Con un ritmo lento los minutos pasaron y se encargaron de escarbar silenciosamente en su pecho un vacío usando palas de recuerdos. La intensidad del sol se atenuó, y su cuerpo, que continuaba en la misma posición, daba la aromática ilusión de ser una maleza débil y seca, que cansada del azar del mundo violentado encontró en aquel colchón un agujero negro de paz donde no debía echar raíces con fuerza para poder sobrevivir. Por sus fosas nasales no corría más que la espesa masa de oxígeno ya usado, muerto, el mismo que respiró toda su vida y que respiraría hasta la muerte. Le molestaba pensar que en ella convivía la respiración de toda la gente con la que alguna vez se había acostado y le daba asco estar empujando aquel viento por su tráquea.
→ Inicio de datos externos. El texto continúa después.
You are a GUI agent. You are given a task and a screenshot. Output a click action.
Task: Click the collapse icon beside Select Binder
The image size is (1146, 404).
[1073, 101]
Deseaba perezosamente no respirar más. Imaginaba que quizás nada en su cuerpo le pertenecía completamente, se sentía como si un vago resto de lo que alguna vez alguien puso dentro de un envase entendiese su condición y no deseara ser algo más que una sobra.

Si alguien la hubiese espiado en otro momento no tendría sospechas. Una actriz excelente. Oía su cabeza hablar y como un artista cuyo colega olvidaba el guión en el escenario, pronunciaba nuevas líneas improvisadas en voz alta, más alta que la voz de su mente, enmudeciendo así el error subversivo de su inconsciente. Quiso girar la cara y el contacto con la superficie la hizo sentir un fuerte ardor en las mejillas. Tenía la piel irritada. Culpó la fricción que mantuvo con alguna barba ajena la noche anterior, la misma noche en que programó la alarma para despertar al día siguiente. Se puso un sweater de lana gris con el cuello alto para así tapar las manchas rojas en su cuello y un par de medias blancas. Eran las únicas prendas que tenía puestas. Sonó una vez más el llanto del celular: “¿Al final venís?”. Hacía una semana que no contestaba mensajes importantes. Ni siquiera intentó inventar buenas razones para excusar su ausencia. No respondió. Tampoco se animó a apagar el aparato, que ahora contorneaba los objetos en la habitación oscura con la luz artificial de su pantalla y que cantaba con notificaciones una ansiosa canción de cuna. Volvió a la cama, esta vez con el abrigo puesto. Apoyó el rostro enrojecido sobre el colchón, y atontada se entregó, indiferente, al sueño.